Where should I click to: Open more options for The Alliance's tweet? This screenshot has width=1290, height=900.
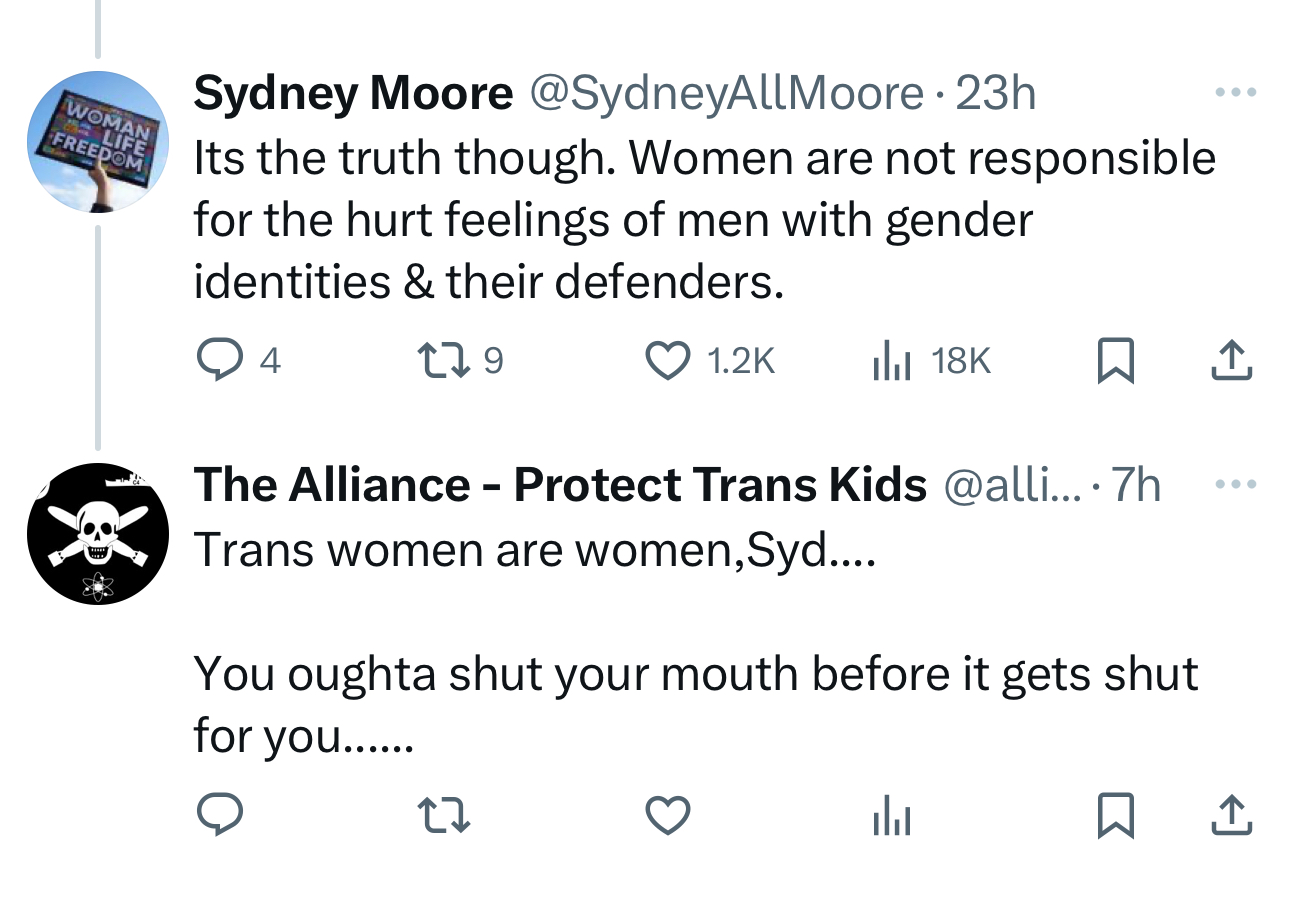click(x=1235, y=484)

☆ ☆ ☆ ☆

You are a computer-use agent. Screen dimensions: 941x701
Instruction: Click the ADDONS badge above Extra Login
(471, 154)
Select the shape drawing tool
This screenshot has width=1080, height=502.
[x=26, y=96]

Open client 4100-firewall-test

☆ ☆ ☆ ☆

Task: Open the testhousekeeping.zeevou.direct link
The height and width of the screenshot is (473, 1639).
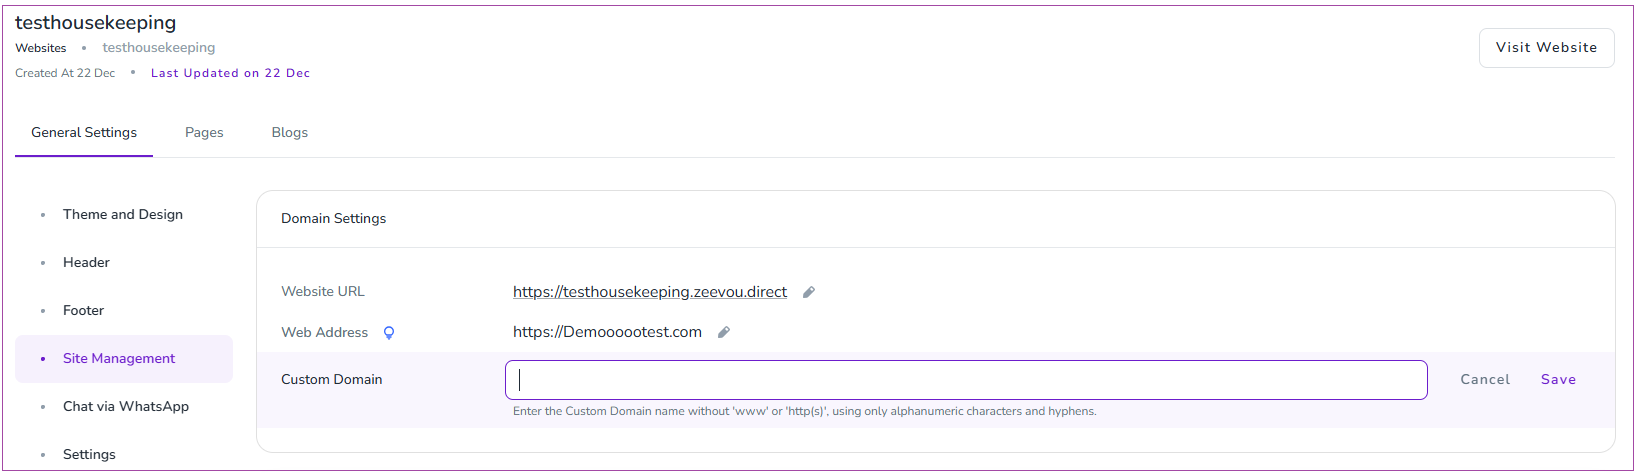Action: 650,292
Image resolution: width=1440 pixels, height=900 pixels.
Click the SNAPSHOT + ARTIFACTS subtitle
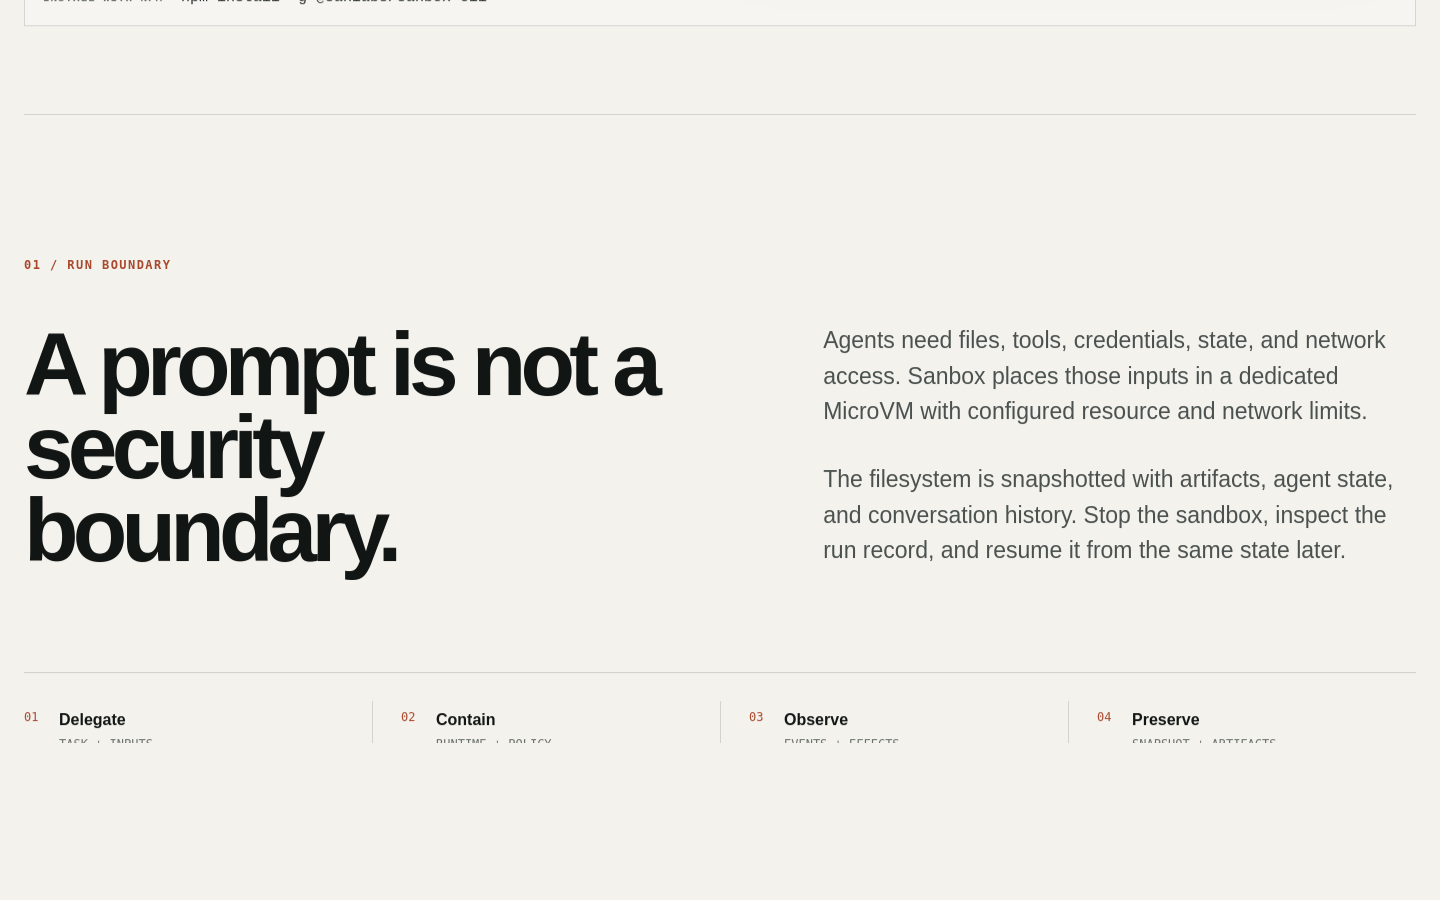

☆ ☆ ☆ ☆

WHAT TO DO: From the data above, output exactly the lines between the one containing "Instruction: Click the" and the one containing "Open client 4100-firewall-test", counting both of them.

RESULT FOR THIS TASK:
Instruction: Click the ADDONS badge above Extra Login
(471, 154)
Select the shape drawing tool
This screenshot has width=1080, height=502.
[x=26, y=96]

Open client 4100-firewall-test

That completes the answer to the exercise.